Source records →
──────

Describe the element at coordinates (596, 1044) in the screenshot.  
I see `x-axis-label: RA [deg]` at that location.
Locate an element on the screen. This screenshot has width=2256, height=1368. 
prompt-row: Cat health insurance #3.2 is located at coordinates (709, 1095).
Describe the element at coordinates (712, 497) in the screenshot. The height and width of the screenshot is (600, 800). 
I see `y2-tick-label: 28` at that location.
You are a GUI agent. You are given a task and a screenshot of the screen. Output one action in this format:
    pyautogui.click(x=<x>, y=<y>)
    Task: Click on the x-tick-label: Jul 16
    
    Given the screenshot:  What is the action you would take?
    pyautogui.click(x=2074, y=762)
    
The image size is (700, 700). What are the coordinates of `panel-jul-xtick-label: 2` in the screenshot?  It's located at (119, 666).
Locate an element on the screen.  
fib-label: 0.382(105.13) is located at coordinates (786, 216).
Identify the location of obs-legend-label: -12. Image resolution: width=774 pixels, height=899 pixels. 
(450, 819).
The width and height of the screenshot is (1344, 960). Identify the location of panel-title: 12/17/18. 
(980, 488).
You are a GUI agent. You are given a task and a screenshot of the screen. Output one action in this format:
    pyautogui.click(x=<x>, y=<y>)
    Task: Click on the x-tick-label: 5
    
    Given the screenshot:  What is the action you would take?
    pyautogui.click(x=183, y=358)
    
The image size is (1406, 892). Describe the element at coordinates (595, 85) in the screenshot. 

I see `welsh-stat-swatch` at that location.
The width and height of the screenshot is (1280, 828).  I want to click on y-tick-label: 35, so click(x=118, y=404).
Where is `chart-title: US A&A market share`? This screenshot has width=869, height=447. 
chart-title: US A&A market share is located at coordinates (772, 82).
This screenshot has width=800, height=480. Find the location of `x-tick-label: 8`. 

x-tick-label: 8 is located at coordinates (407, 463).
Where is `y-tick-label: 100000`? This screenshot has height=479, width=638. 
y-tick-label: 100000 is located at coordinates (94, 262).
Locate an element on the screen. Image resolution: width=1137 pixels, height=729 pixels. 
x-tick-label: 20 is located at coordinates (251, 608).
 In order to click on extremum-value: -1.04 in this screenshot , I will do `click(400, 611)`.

──────

JOB ITEM →
Rewrite every line of the data starting at the line containing "Identify the location of obs-legend-label: -12." and ending at the line containing "(980, 488).", increasing each coordinate given as an answer by 19 and leaving all other text unchanged.

EXERCISE ANSWER →
Identify the location of obs-legend-label: -12. Image resolution: width=774 pixels, height=899 pixels. 
(469, 838).
The width and height of the screenshot is (1344, 960). Identify the location of panel-title: 12/17/18. 
(999, 507).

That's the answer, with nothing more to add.